There is something unmistakably healthy in it all: not the health we strive for by the elimination of microbes and danger and physical hardship, but the health bred of the experience and survival of all these ills. Revolution, like nature, is lavish and careless. Its victims are no more to it than the thousands of seeds which are cast to the wind, in order that one tree may grow. But in its blind masterfulness, it has at least given new scope for the survival of the fittest, the nervously and physically fittest, who are by no means the most intelligent, or the freest from dirt and disease. The principle of natural selection, deprived of its beneficial operation by vaccinations and nursing homes and birth control, has been allowed to come into its own in its full ruthlessness. This is the answer to the question: how do the Russians stand it? Many of them didn’t stand it. And these whom you see on the street: they are the elite, not the elite of wealth or of power or of the spiritual virtues, but nature’s own elite, the elite of the living, as opposed to the hoi polloi of the dead!
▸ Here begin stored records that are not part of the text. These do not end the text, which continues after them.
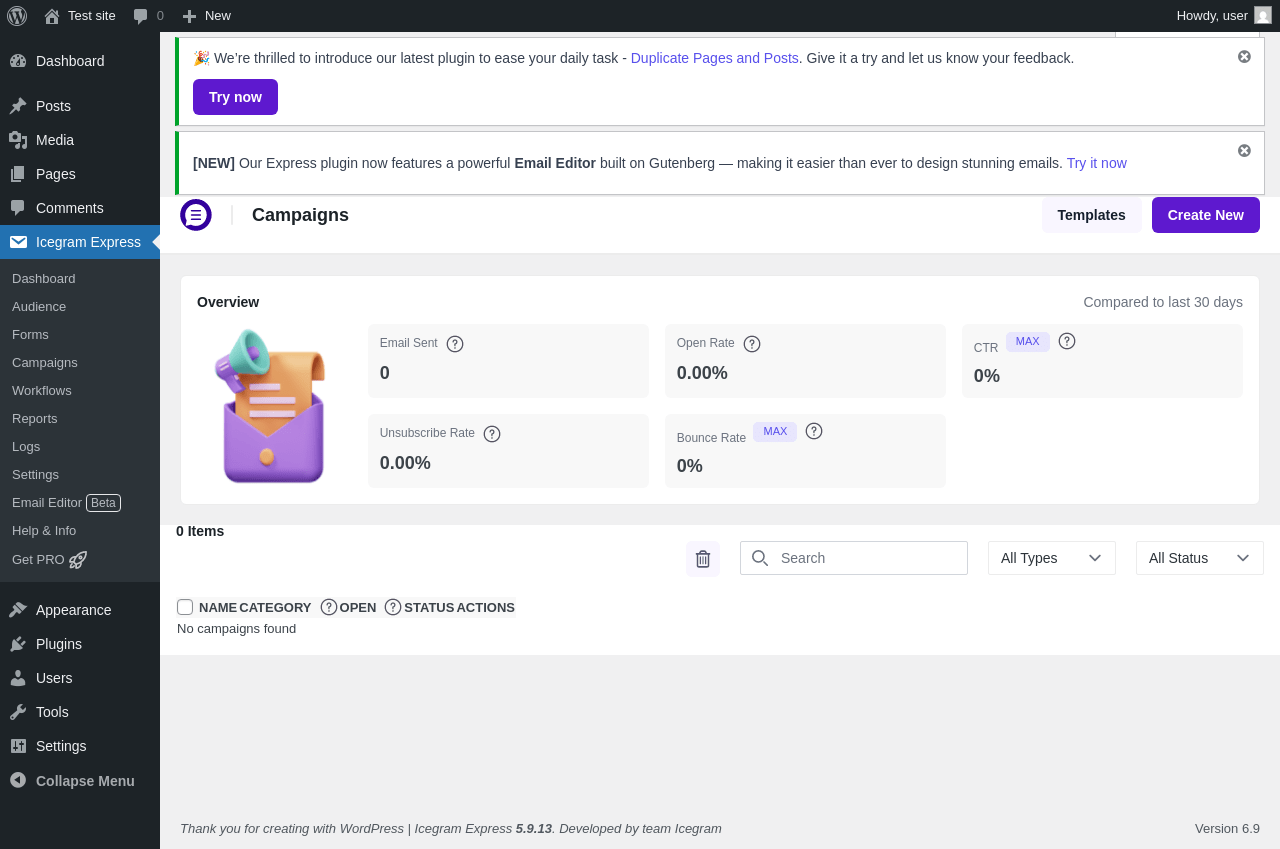Click the Open Rate help icon
Screen dimensions: 1280x849
click(752, 344)
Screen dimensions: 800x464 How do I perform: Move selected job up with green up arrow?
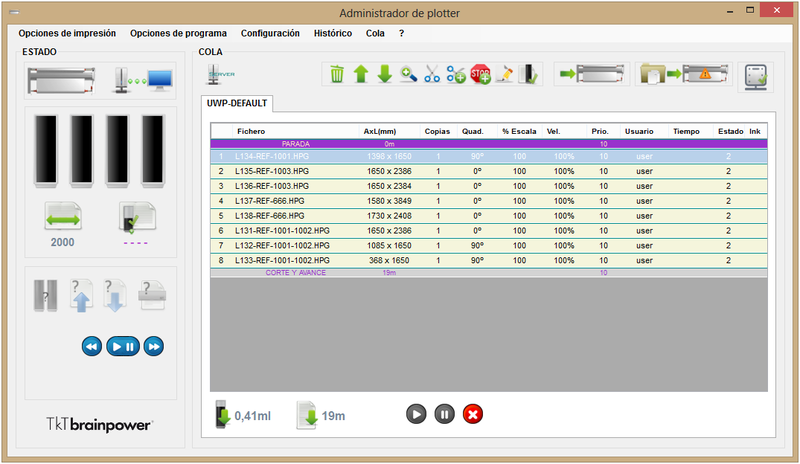pos(361,74)
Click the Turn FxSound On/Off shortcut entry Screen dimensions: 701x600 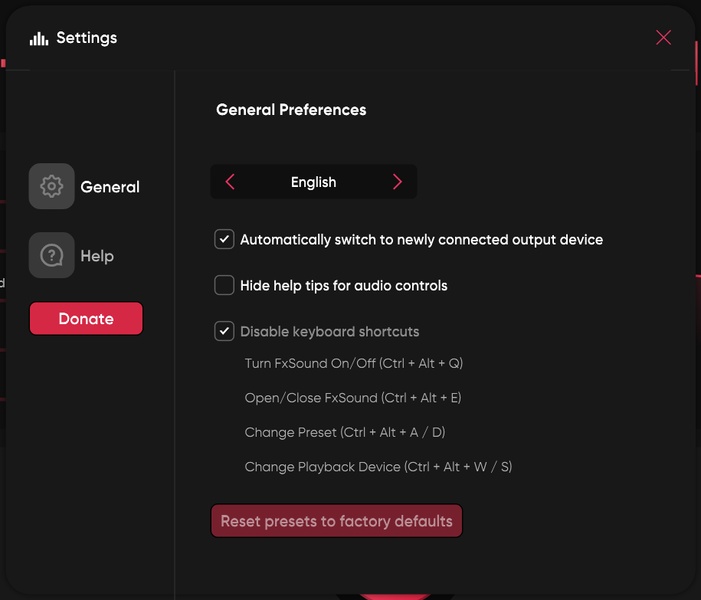353,363
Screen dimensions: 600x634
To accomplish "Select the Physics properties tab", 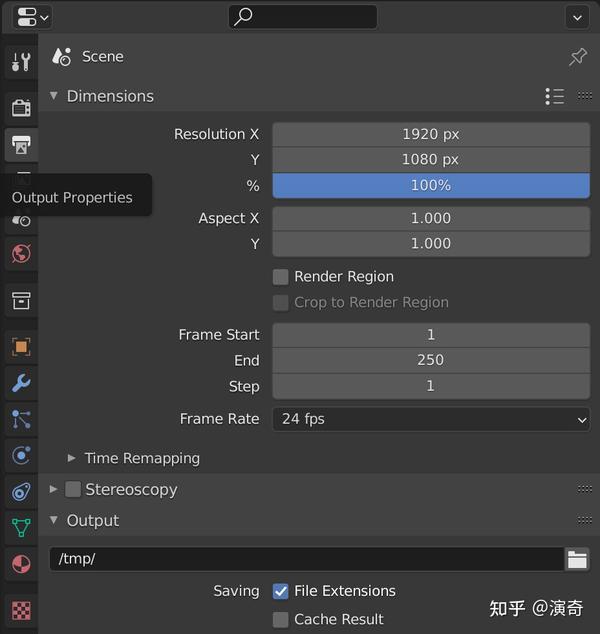I will click(x=20, y=455).
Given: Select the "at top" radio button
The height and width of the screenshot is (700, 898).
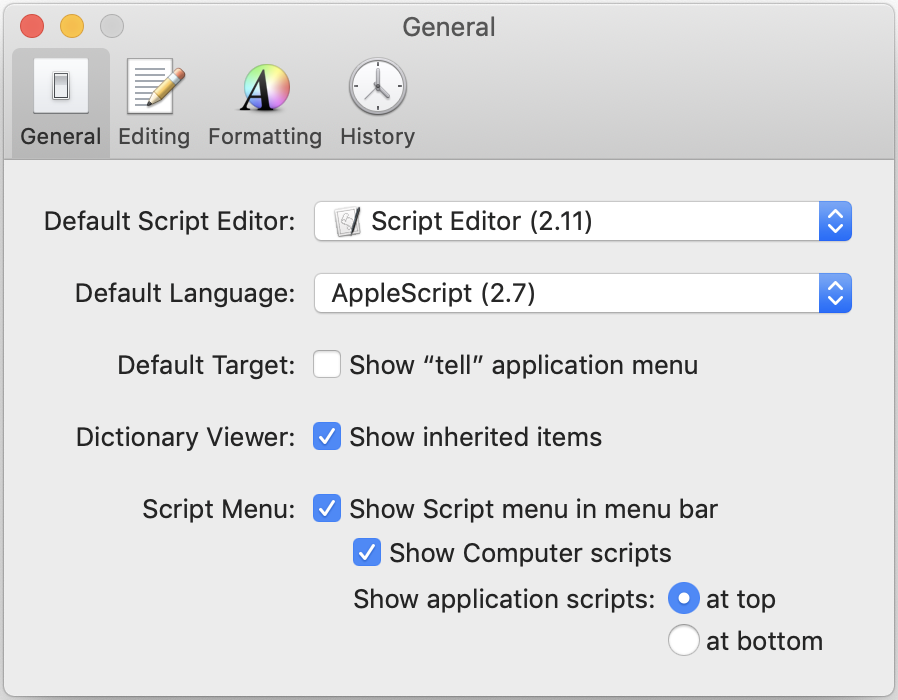Looking at the screenshot, I should click(x=683, y=599).

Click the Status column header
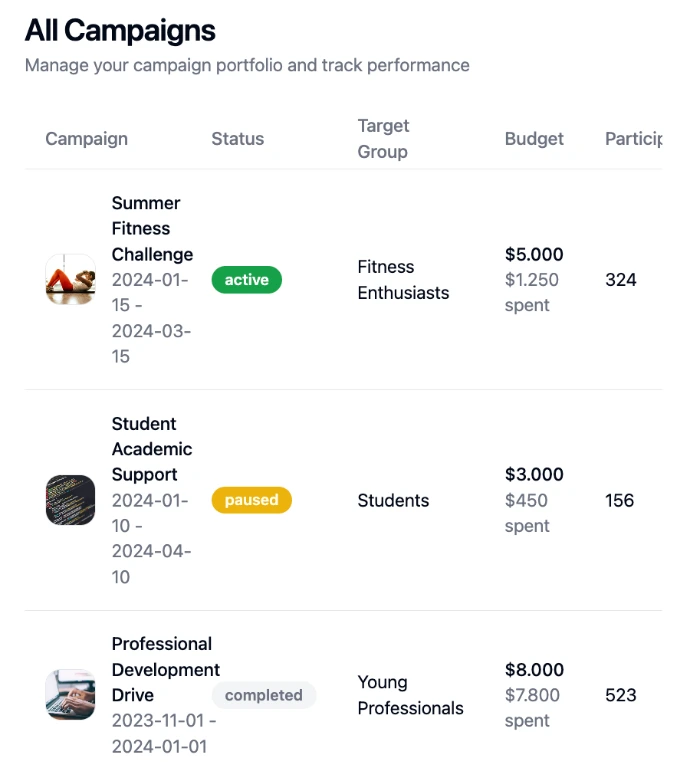(237, 139)
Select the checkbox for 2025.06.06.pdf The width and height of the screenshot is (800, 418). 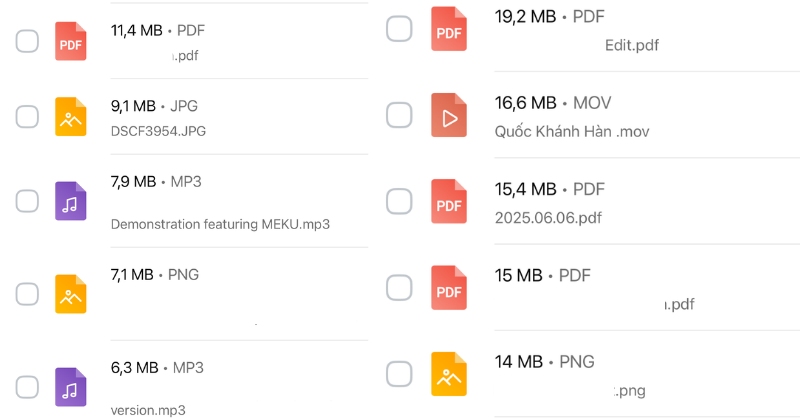[x=399, y=202]
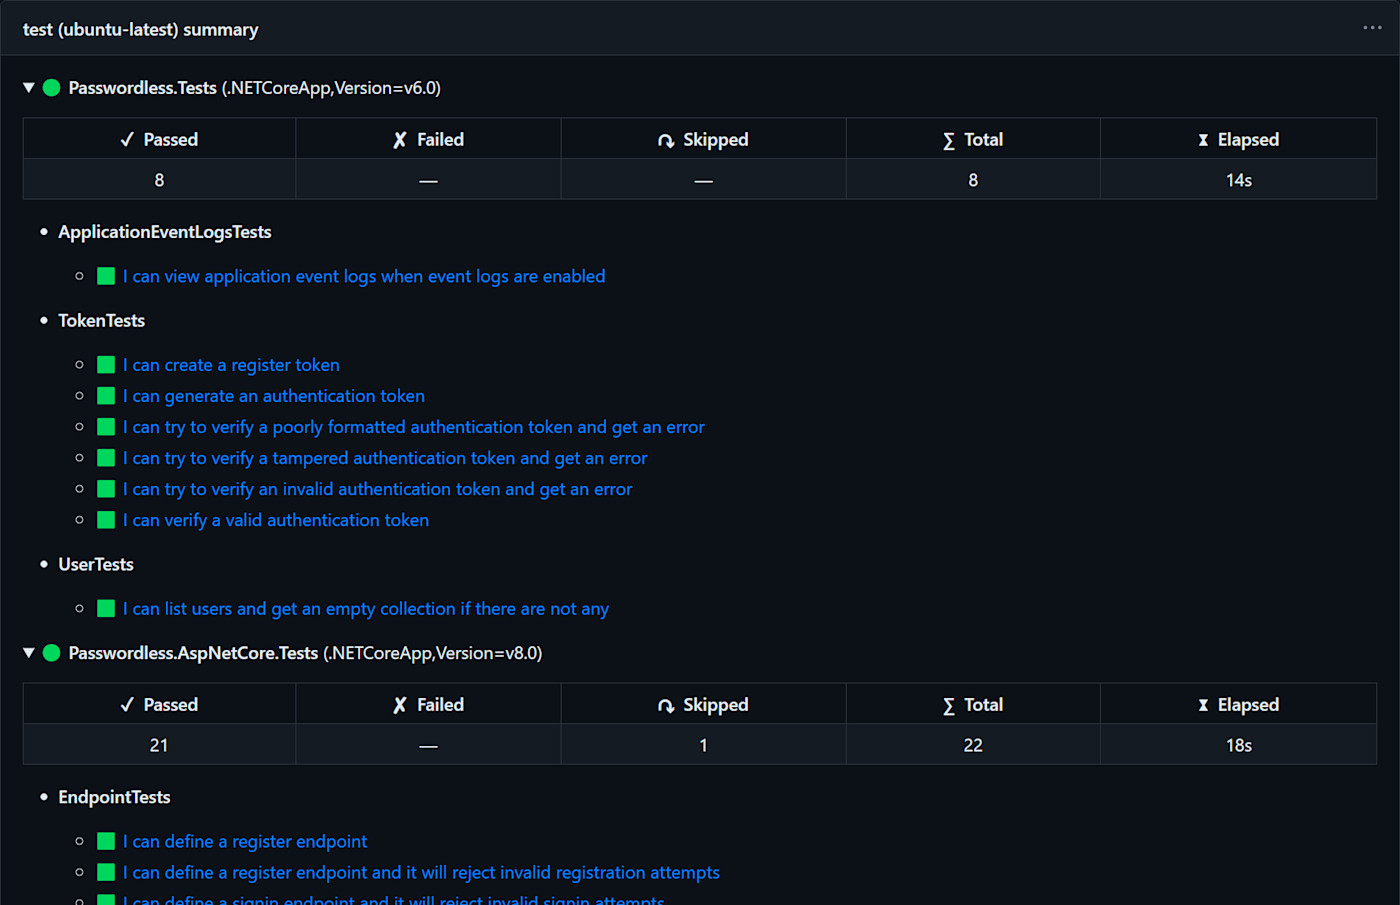Open 'verify an invalid authentication token' test link

click(x=377, y=489)
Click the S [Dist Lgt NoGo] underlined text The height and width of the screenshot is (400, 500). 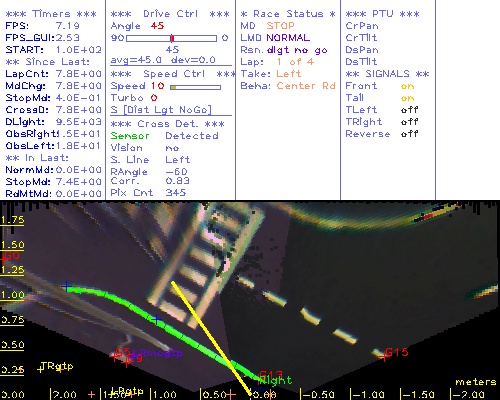click(x=161, y=110)
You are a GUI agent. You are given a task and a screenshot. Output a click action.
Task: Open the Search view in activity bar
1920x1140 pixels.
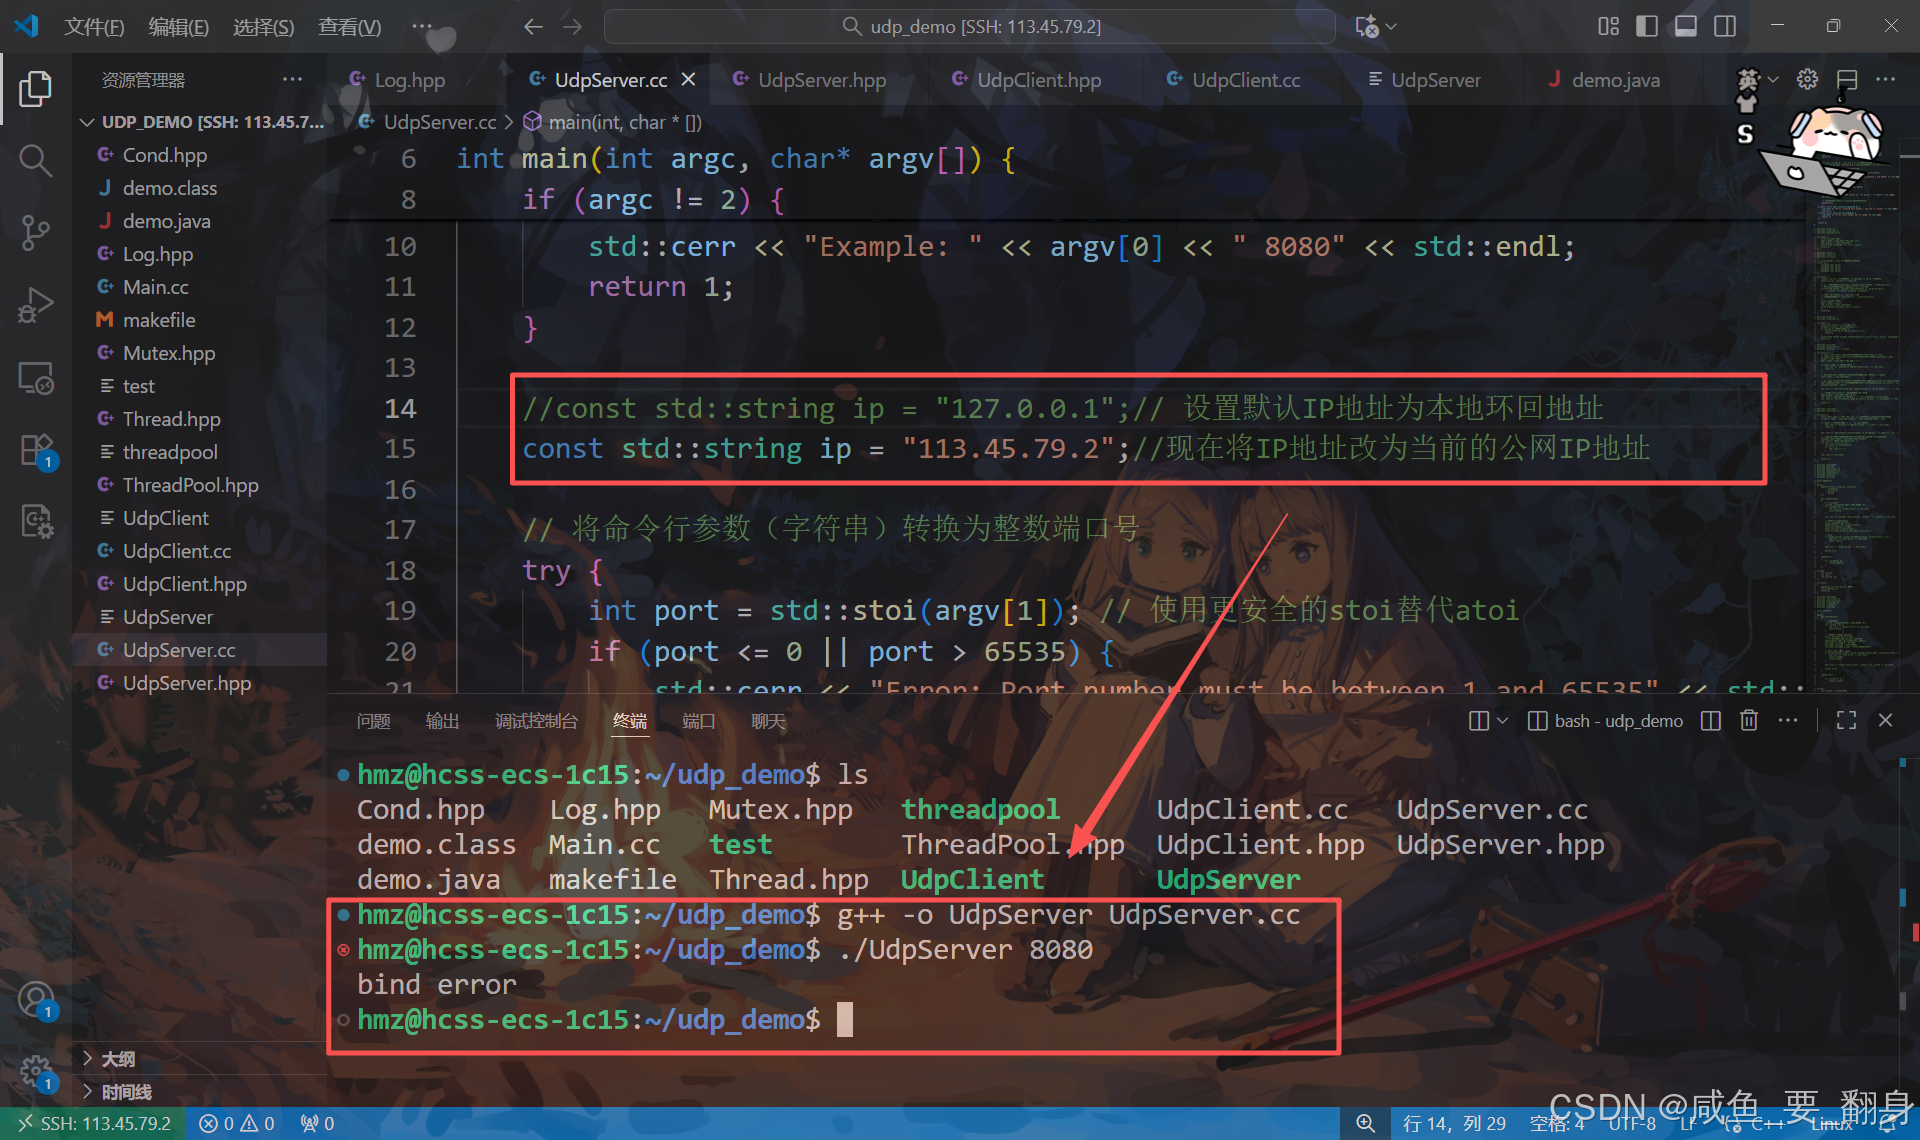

It is this tremendous health, this earthy vitality, which attracts the over-civilised, neurotic foreigner. The fact that he himself could not stand it for six months, that it would crush him as it crushes all forms of weakness, does not dissuade him. There is something in its very cruelty which appeals to his sick fantasy. It is a form of flagellum [flagellation] perhaps, like all deliberate self-abnegation.’

24 June 1963
‘I feel that I have been dead for months. I do not even recognise my former self. This evening, strolling around town with Christopher [in Valkenburg, The Netherlands], I suddenly saw, staring me in the face from a bookshop window, my own name on a Dutch translation of Russia & The West. [. . .] I had the feeling of “Hello, stranger,” & I wondered whether the fellow who wrote that book would ever return.

What bothers me is a total separation of personal life and intellectual life, so that when I tend to personal affairs, even to the children, the intellect stagnates . . .

Have the feeling, even now, that I ought to be writing about this trip. But writing: what? About this Western Europe? I used to think there was something mysterious & wonderful about it. Today, I know there is not. I looked at this place tonight and I realised that here there could not even be a literature, because there is no nature except in parks & without nature, as a foil at least, there is no real human experience.

Why was it different in the railway age? Was it really only that I was younger?’